Extracted text:
——————

Richards: Animal Experimentation Concern at the U



Barbary Macaque Monkeys

By Connor Richards

In 2009, a cat named Robert from the Davis County animal shelter was purchased for $15 by researchers at the University of Utah. Robert was taken to a research lab at the U where he was experimented on in unusual ways, including having a hole drilled in his skull and electrodes attached to his brain. Pictures taken during an undercover investigation by People for the Ethical Treatment of Animals, more commonly known as PETA, show the orange tabby with a large oval node sticking out the middle of his head.

PETA’s undercover investigation revealed a number of other shocking insights into the U’s animal research. For example, the animal rights group claims the U purchased another cat from the Davis County shelter that gave birth to eight kittens. When the kittens were a week old, a “chemical was injected into their brains to cause fluid to build up,” according to PETA. Soon after, they all died.

Other things revealed in the investigation, according to PETA, include that “mice and rats were caused to develop enormous tumors and painful, deadly illnesses,” and “rats and monkeys had holes drilled into their skulls in invasive brain experiments.” Undercover investigators allege researchers intentionally withheld water from monkeys to coerce them into participating in experiments.

As a result of PETA’s investigation and subsequent legal suit, Robert was removed from the U’s laboratory and placed for adoption. In March 2010, Davis County animal shelters announced they would no longer sell animals to research laboratories.

While PETA’s 2009 investigation created a stir at the time, it hardly put an end to questionable practices by U researchers. In November, 2017, the Ohio-based animal rights group Stop Animal Exploitation NOW! filed a complaint with the United States Department of Agriculture accusing the U of a “long-term pattern of negligence that deserves a meaningful penalty,” according to The Salt Lake Tribune.

The lawsuit was filed after the animal rights group discovered three animals had been killed during experiments at the university, including a rabbit, a marmoset and a macaque. The rabbit’s death was particularly shocking, as it was placed under anesthesia and, as a result of miscommunication, was left without oxygen for four minutes.

Just a month later, PETA filed another lawsuit against the U with the Department of Agriculture, this one alleging a lamb was killed inhumanely in April, 2017, and two rabbits suffered “prolonged” euthanasia, the Deseret News reported.

——————

Work task:
Carry the article on animal experimentation at the University of Utah forward from its last sentence. The records that come next were taken from a separate source.

——————

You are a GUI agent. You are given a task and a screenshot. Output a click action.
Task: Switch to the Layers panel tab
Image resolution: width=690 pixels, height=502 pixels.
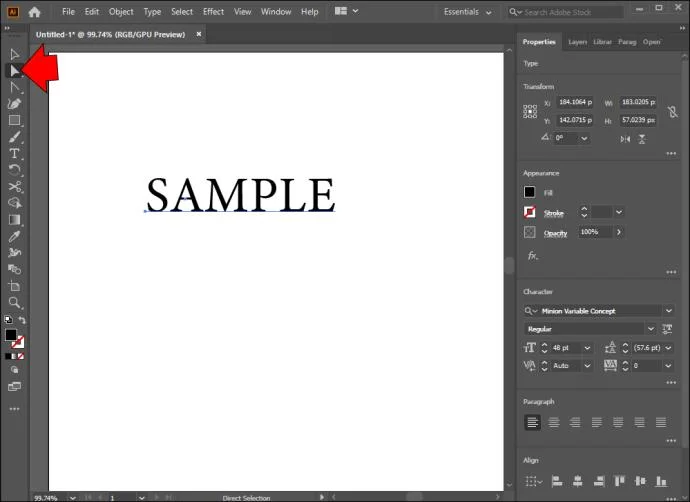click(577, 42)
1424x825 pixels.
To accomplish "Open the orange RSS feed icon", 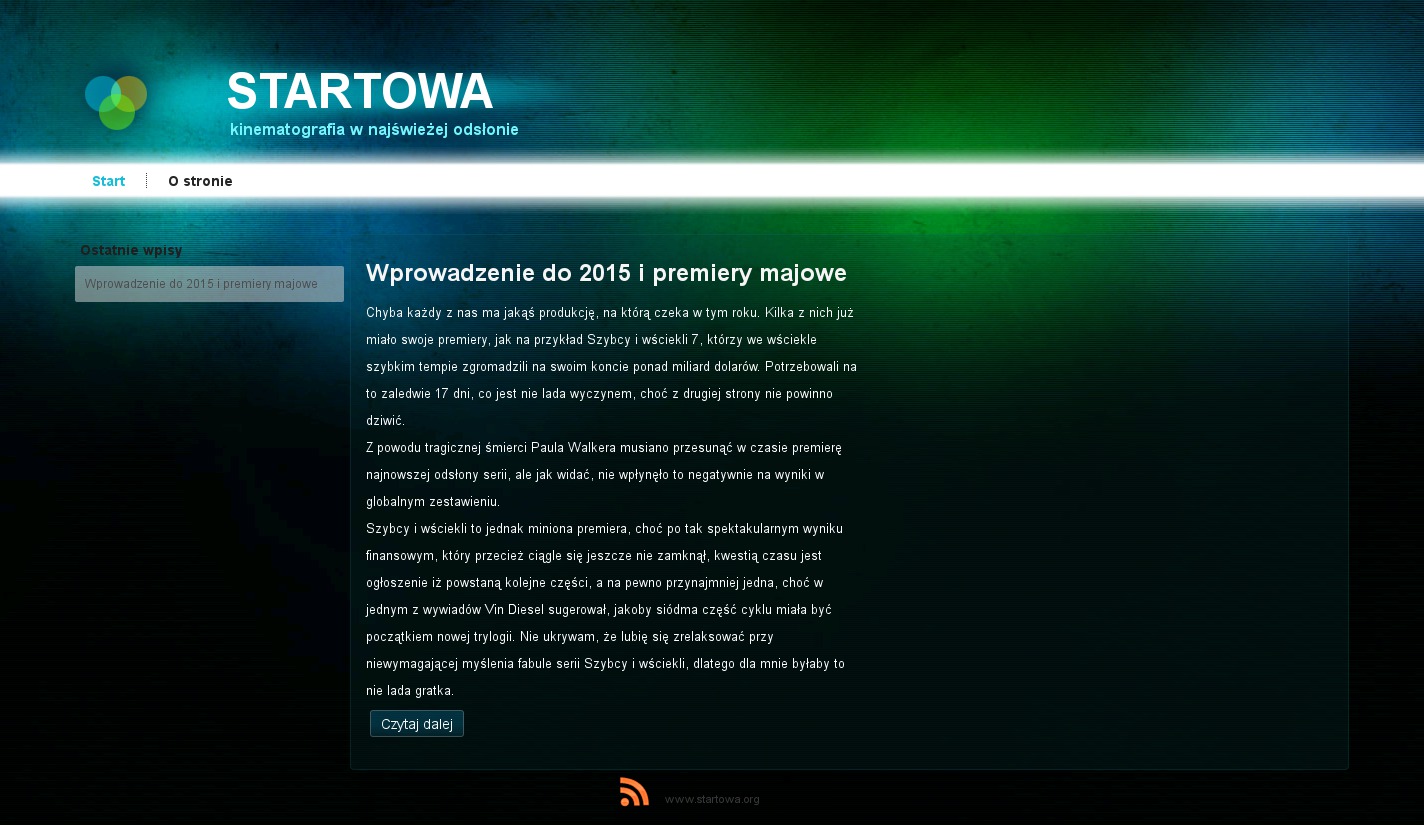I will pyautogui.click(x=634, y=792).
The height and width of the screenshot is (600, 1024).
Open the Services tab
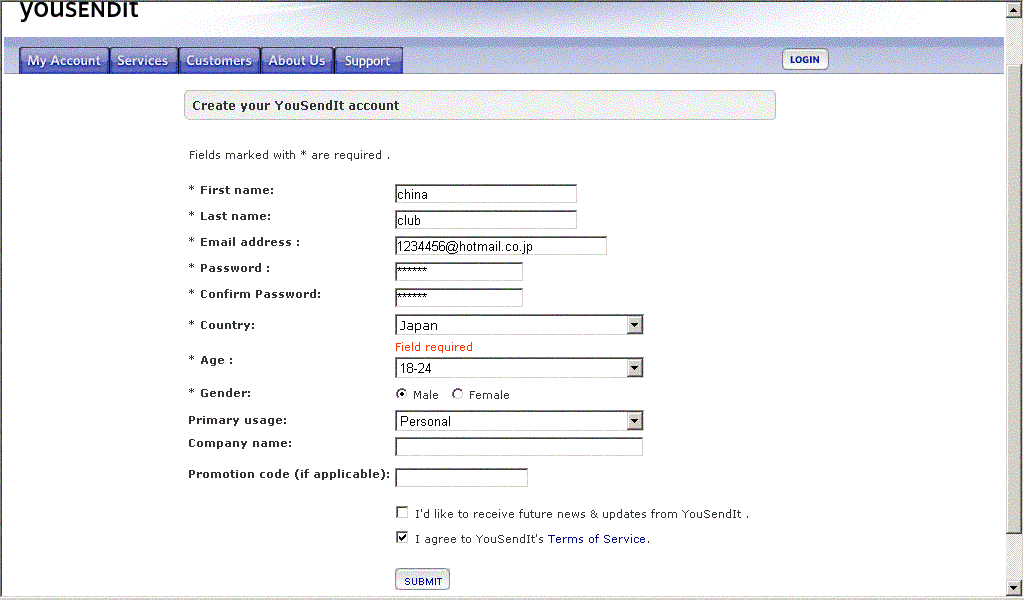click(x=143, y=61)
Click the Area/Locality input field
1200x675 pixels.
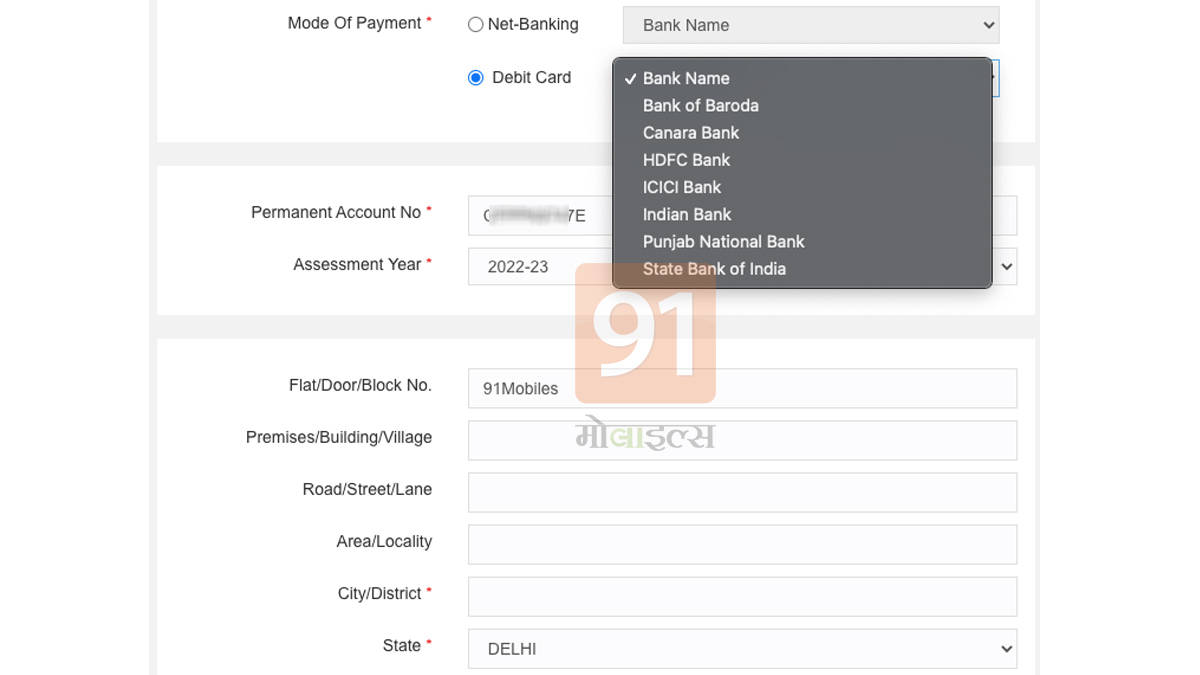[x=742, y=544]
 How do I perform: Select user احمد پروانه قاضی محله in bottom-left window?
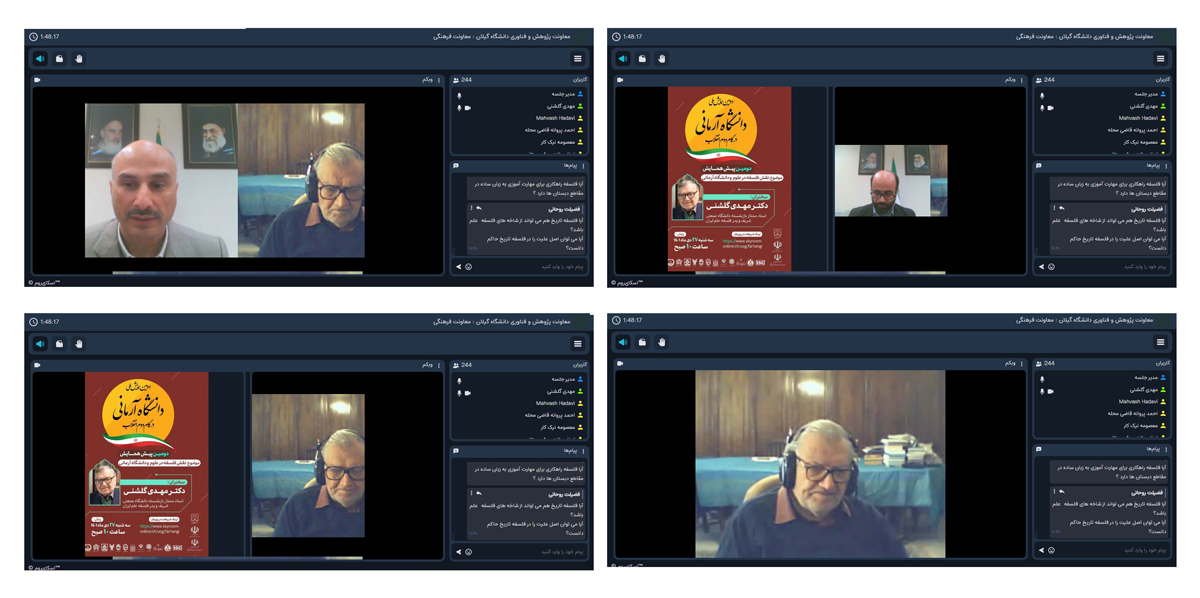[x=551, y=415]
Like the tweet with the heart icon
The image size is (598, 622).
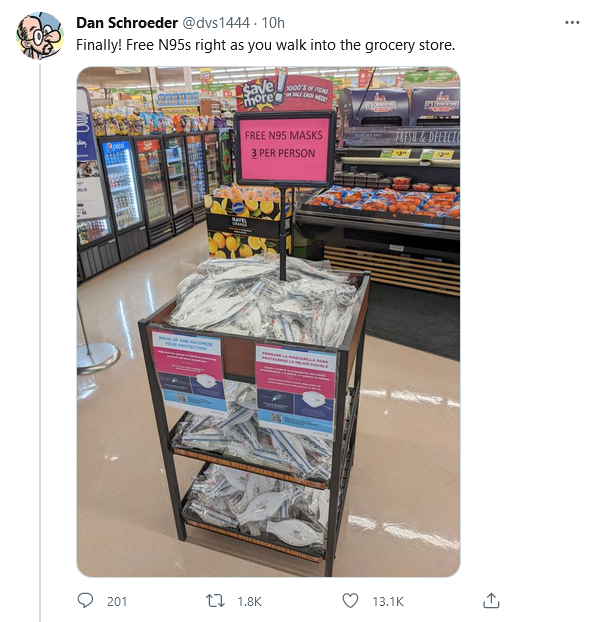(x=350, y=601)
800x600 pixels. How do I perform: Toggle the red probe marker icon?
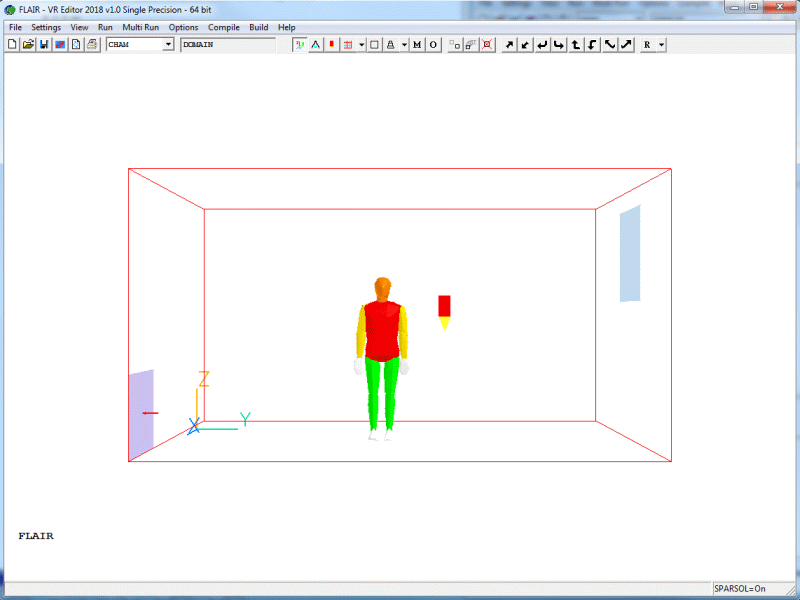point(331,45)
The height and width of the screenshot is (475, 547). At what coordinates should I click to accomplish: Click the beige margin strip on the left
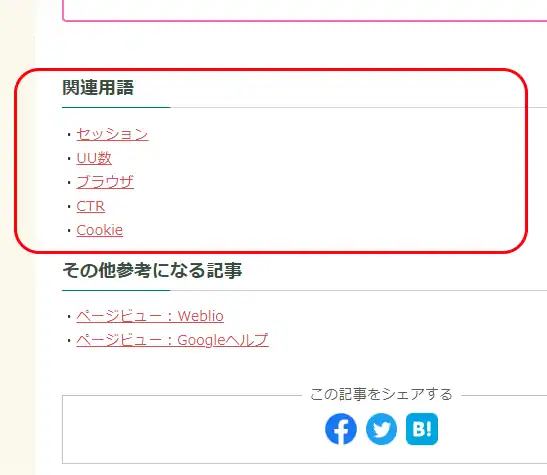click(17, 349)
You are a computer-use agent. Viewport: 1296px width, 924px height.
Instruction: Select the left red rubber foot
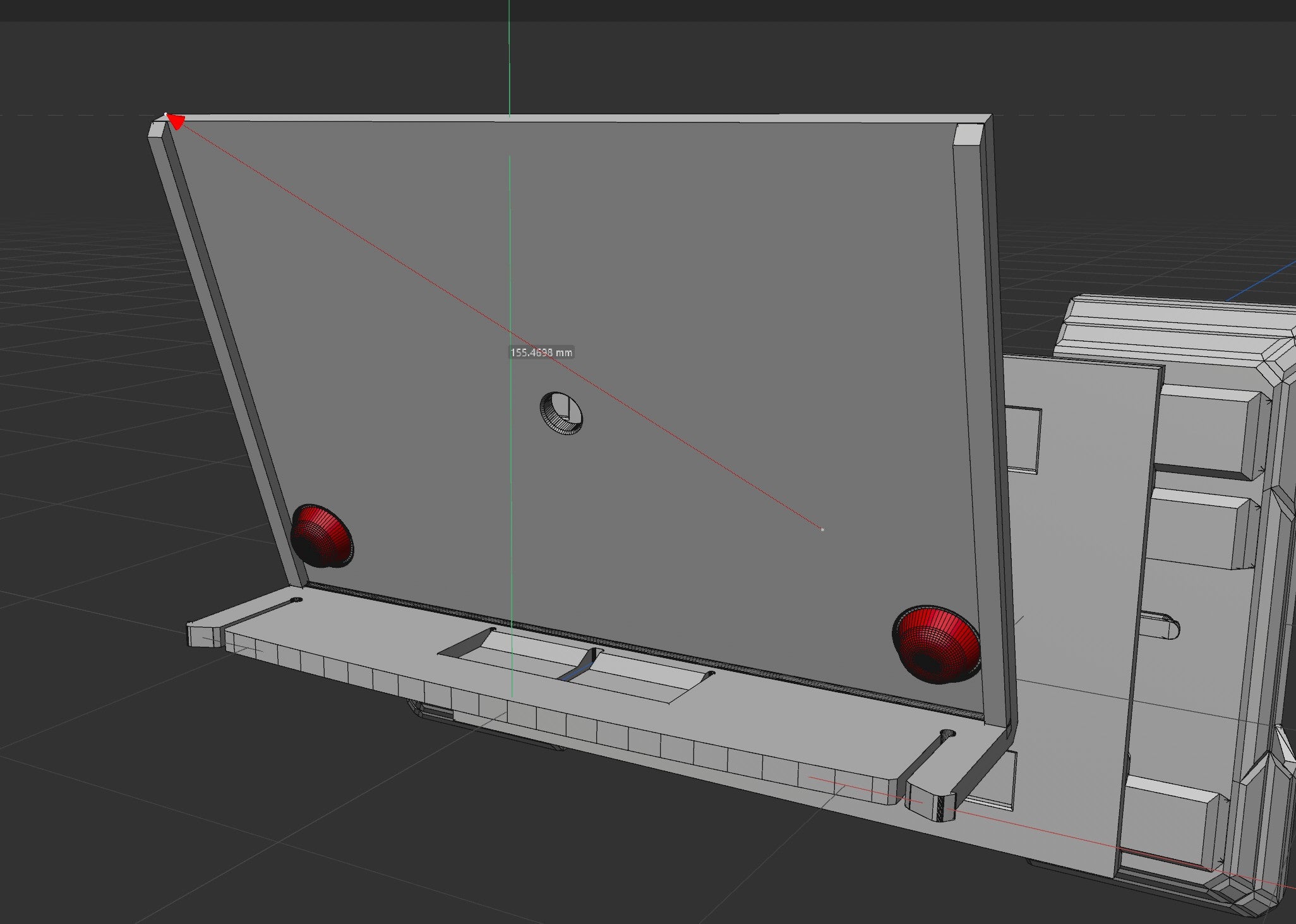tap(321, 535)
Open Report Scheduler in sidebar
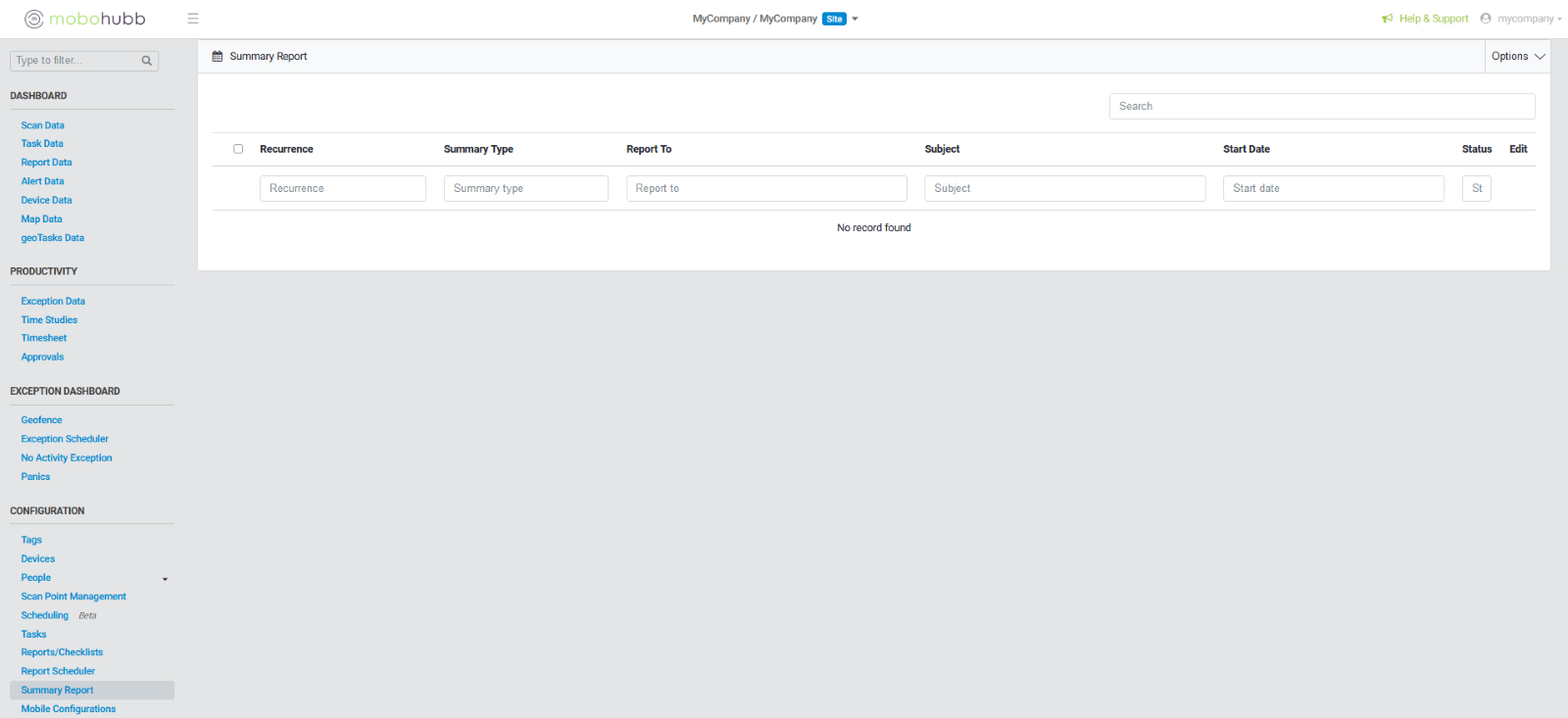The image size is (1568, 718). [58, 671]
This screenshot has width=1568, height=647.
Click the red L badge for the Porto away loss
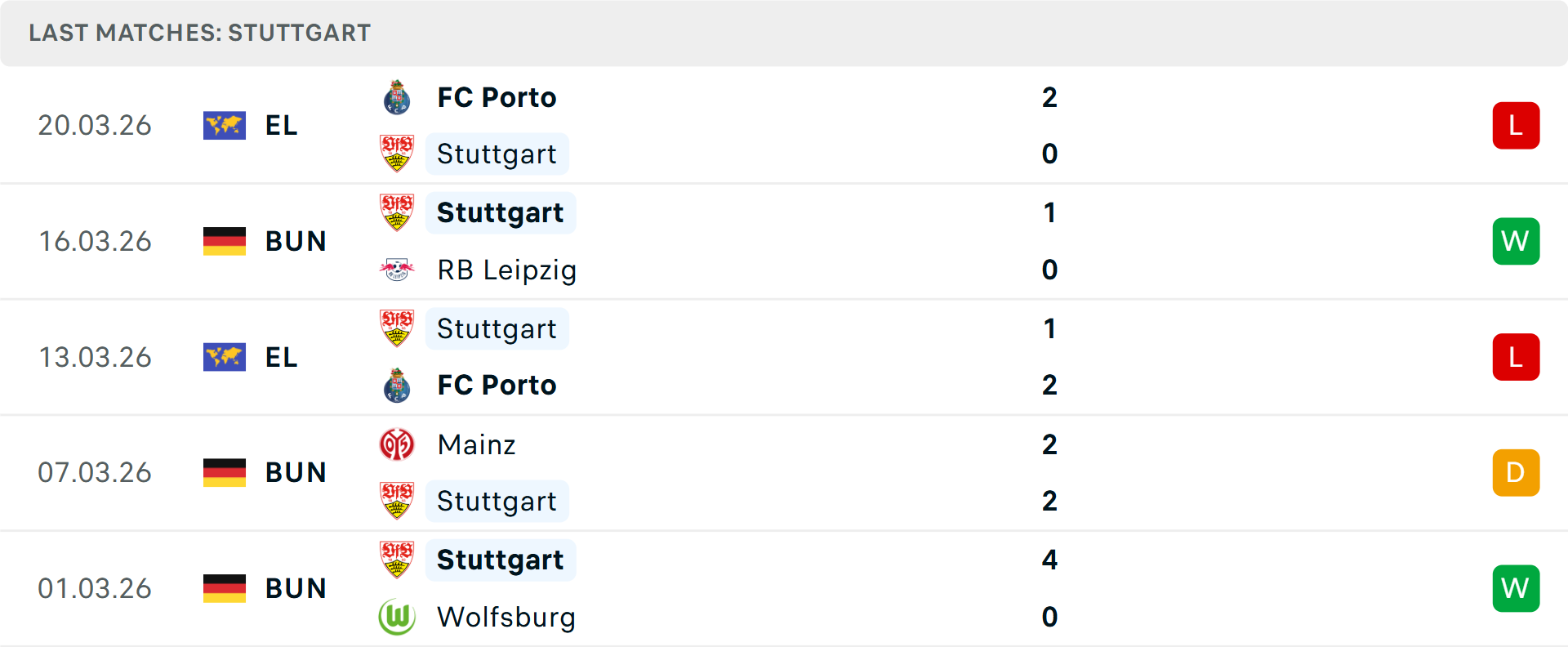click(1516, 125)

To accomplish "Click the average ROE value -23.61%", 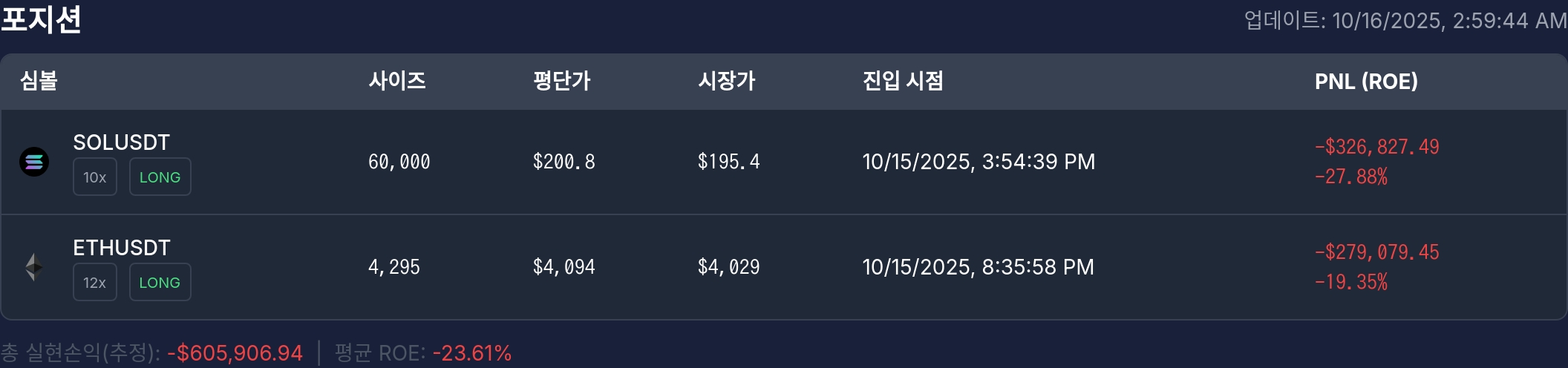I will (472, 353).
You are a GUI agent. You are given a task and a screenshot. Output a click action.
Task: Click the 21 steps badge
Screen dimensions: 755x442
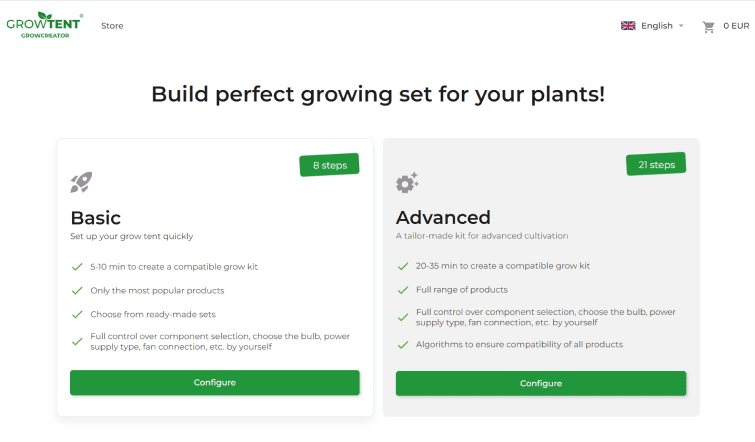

——————

Response:
While the U didn’t respond to specific allegations, manager of science communication Julie Kiefer told the Deseret News the school “is committed to carrying out exceptional research to advance veterinary and human medicine, health and well-being. We recognize that high-quality science and humane animal care are inseparable, and we are devoted to ensuring the human care and use of laboratory animals in our research programs.”

What is to be made of animal experimentation in university research labs? Princeton University bioethics professor Peter Singer is well-known for his 1975 book “Animal Liberation,” which is said to have started the animal rights movement. In the book, Singer argued because animals are sentient beings that feel pain just like humans, they ought to be given moral consideration. He also criticized product-testing research that exploited and tortured animals for no reason other than to sell makeup.

While Singer has clearly stated he is against animals being used for cosmetic testing, his position on animals being used in potentially groundbreaking medical research is less clear. In 2006, commenting on Parkinson’s disease research that was said to have helped 40,000 people at the expense of the 100 monkeys used in experimentation, Singer said, “I would have to agree that was a justifiable experiment.”

When he received backlash for his comments, Singer defended his position in The Sunday Times in a straightforward manner.

“If an experiment on a small number of animals can cure a disease that affects tens of thousands, it could be justifiable,” the ethicist wrote. “Since I judge actions by their consequences, I have never said that no experiment on an animal can never be justified. I do insist, however, that the interests of animals count among those consequences, and that we cannot justify giving less weight to the interests of nonhuman animals than we give to the similar interests of human beings.”

Whether or not animal experimentation at the U is justified largely depends on the medical and societal value of the research it is producing. At any rate, there is never a justification for neglecting animals or experimenting on animals in cruel and unusual ways. The investigations of animals rights groups reveal U research facilities have a number of practices that need to be looked into or that need to be ended.